Saved entries:
================================

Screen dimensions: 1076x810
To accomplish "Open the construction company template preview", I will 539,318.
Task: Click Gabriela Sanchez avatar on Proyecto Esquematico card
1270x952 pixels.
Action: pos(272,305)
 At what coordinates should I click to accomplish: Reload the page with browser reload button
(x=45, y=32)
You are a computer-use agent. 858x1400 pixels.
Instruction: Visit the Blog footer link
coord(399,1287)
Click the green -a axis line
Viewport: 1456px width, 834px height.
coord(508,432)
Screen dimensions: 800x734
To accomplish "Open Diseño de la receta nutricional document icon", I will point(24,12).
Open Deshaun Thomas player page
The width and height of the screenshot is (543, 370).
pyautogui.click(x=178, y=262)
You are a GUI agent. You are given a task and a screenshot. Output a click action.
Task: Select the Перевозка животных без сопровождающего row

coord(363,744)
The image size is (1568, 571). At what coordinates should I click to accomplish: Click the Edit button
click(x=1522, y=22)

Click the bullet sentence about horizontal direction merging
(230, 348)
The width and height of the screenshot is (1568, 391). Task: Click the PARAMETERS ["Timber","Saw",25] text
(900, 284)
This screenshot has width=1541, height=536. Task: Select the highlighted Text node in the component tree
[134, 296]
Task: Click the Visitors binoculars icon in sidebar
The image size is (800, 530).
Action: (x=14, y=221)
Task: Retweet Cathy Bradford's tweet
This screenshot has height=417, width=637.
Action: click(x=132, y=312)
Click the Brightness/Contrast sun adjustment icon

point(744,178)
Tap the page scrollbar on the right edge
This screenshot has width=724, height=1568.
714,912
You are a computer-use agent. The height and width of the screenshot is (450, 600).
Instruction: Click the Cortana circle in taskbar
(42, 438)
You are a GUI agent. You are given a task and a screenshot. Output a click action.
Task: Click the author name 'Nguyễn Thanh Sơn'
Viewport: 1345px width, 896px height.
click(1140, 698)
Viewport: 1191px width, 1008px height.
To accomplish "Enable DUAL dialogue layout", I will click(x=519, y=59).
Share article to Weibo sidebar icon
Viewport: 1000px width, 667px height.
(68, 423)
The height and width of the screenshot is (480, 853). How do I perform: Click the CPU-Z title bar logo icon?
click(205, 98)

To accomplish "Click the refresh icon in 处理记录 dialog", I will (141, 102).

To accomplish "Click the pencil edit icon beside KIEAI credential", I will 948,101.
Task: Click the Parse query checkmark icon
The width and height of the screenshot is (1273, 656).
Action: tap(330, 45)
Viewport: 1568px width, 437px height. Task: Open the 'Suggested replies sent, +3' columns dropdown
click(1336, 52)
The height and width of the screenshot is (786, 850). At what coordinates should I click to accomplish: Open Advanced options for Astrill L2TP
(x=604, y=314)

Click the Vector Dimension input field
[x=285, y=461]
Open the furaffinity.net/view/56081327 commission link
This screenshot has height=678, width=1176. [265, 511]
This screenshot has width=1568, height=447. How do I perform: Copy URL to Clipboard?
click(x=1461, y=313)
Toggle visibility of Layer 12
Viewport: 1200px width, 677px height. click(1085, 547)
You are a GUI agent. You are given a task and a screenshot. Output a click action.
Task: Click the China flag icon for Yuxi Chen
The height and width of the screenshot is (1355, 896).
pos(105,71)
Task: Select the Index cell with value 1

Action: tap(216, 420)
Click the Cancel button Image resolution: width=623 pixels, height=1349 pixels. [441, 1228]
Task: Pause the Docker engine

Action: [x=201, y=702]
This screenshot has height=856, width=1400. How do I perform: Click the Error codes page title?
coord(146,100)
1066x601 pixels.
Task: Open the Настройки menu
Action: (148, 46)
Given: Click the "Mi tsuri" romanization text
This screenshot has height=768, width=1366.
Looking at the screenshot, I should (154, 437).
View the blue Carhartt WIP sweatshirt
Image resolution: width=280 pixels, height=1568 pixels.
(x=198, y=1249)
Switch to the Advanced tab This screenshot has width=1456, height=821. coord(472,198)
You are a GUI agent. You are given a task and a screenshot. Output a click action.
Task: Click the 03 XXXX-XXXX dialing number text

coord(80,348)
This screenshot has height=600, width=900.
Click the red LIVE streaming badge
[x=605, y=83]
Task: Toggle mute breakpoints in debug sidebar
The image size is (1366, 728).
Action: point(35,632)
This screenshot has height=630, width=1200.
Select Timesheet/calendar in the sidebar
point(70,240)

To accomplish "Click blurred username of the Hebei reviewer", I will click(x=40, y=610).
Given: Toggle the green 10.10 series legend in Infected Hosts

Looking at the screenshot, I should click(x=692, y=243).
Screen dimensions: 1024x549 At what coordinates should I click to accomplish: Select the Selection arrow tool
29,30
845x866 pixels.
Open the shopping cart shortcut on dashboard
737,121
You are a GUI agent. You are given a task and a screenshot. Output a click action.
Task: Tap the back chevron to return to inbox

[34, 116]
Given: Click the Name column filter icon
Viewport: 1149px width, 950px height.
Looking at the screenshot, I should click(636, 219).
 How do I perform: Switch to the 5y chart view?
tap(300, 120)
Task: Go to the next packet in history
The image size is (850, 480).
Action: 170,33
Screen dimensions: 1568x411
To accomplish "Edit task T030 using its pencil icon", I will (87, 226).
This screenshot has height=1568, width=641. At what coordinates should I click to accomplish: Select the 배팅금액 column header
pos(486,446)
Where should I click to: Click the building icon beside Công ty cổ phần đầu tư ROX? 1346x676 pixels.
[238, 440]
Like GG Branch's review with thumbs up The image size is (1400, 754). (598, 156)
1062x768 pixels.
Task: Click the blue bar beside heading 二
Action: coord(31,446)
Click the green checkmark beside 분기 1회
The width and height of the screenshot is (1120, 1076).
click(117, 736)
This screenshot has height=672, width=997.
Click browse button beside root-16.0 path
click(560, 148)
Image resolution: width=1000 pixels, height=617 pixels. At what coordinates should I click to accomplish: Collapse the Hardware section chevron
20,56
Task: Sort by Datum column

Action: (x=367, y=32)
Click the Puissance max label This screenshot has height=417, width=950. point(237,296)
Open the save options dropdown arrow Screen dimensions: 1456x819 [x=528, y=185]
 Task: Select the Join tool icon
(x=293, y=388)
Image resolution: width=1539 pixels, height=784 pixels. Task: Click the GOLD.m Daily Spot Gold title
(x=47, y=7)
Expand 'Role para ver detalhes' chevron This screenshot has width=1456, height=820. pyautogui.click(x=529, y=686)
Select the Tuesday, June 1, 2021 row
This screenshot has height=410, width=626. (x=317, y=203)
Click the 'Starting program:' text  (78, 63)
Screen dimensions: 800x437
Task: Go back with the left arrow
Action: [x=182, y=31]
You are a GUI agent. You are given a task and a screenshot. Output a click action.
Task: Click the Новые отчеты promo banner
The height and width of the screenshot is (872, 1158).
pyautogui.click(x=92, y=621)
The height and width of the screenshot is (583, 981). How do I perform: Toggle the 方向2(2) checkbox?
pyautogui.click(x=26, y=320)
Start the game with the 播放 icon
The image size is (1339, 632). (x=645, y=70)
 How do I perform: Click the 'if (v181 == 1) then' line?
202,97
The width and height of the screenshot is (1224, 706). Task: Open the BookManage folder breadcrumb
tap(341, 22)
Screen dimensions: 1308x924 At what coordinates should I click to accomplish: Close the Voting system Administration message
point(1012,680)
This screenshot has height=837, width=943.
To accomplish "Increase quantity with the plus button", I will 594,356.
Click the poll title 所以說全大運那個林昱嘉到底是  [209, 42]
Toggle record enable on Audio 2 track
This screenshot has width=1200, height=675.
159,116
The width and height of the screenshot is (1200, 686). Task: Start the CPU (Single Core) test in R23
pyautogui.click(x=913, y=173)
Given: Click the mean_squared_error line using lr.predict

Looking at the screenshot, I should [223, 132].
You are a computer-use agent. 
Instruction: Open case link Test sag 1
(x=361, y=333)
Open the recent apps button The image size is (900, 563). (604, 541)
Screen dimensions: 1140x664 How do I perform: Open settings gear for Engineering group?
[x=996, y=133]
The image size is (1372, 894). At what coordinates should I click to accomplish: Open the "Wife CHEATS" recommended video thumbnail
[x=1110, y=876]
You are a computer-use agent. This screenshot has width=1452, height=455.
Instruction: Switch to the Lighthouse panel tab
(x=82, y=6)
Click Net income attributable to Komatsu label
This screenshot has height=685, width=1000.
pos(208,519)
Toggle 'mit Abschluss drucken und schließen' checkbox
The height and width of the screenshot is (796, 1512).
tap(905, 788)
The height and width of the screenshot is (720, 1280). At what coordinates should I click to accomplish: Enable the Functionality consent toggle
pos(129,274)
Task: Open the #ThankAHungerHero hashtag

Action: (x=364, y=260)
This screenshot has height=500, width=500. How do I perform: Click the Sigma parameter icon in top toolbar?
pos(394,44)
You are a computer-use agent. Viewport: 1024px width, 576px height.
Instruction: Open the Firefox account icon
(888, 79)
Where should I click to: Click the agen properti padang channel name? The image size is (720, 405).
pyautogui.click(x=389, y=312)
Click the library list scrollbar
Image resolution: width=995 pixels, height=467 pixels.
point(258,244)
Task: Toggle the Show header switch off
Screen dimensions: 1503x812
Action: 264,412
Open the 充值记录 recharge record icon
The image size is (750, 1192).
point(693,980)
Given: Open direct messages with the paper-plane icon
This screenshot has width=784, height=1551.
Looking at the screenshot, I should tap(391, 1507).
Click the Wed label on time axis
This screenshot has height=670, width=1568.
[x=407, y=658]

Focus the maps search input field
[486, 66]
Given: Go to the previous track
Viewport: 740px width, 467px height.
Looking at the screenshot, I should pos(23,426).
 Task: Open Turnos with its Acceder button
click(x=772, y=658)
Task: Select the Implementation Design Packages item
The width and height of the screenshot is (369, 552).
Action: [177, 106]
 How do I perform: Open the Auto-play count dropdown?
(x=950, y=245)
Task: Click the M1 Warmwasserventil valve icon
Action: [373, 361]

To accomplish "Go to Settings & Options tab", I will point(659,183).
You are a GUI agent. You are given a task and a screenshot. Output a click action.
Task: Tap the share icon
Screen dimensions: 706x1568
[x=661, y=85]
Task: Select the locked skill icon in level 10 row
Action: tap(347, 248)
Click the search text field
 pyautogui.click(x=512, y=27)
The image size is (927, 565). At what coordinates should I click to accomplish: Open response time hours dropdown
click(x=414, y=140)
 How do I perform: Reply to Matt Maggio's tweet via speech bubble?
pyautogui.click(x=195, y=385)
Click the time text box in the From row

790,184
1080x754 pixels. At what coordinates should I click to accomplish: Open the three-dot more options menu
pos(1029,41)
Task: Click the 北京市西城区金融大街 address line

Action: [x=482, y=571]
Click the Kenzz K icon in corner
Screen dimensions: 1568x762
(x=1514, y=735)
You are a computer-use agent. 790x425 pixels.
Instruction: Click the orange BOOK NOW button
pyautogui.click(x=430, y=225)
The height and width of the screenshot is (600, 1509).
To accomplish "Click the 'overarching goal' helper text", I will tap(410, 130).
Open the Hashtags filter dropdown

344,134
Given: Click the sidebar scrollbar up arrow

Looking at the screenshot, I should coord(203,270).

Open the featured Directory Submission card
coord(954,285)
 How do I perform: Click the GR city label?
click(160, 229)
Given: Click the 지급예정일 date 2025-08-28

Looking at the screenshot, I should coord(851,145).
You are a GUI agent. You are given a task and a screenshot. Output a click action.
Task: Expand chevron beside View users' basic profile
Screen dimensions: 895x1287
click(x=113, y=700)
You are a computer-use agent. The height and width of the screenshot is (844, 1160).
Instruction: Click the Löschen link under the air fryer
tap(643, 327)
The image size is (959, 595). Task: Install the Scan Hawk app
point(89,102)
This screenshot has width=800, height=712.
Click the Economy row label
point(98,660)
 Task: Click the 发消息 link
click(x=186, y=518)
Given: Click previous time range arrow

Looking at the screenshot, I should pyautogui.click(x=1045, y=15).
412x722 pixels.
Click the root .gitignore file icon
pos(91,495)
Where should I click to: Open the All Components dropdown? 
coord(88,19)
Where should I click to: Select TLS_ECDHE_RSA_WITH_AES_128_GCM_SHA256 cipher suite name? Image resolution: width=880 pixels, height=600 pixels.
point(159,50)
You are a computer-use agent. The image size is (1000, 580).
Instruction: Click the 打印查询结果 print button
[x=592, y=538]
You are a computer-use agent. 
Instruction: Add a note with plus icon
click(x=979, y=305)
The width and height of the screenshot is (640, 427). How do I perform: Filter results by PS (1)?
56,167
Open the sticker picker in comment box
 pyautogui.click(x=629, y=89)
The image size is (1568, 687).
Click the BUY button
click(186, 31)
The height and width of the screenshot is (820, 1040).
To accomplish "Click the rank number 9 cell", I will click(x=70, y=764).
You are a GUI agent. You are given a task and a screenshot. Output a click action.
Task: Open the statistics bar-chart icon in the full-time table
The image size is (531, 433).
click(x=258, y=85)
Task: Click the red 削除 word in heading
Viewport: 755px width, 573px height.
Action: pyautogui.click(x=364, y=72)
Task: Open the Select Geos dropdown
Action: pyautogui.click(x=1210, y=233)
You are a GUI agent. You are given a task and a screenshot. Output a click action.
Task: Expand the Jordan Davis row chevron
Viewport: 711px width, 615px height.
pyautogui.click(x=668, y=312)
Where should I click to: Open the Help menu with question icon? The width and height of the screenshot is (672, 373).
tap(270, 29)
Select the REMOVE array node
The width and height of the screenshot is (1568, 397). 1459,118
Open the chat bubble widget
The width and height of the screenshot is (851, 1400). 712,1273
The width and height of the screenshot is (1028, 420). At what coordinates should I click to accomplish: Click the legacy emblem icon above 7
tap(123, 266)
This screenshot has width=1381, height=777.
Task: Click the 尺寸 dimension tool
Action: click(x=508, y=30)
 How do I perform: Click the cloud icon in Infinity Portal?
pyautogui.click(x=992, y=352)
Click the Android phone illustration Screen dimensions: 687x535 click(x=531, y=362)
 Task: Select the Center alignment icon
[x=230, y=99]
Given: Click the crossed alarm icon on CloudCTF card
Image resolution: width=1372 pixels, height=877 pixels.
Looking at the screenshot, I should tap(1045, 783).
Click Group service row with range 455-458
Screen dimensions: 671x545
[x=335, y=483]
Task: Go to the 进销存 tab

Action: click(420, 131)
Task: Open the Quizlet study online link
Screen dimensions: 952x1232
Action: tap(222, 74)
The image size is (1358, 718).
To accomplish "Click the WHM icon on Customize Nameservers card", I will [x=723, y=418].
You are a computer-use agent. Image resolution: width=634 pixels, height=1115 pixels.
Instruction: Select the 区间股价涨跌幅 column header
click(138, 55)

================================

■ **INSTRUCTIONS FOR THE TASK**
Exactly how many lines of the records hold "Expand"? Give the number without any words.

■ **YOUR RESPONSE**
3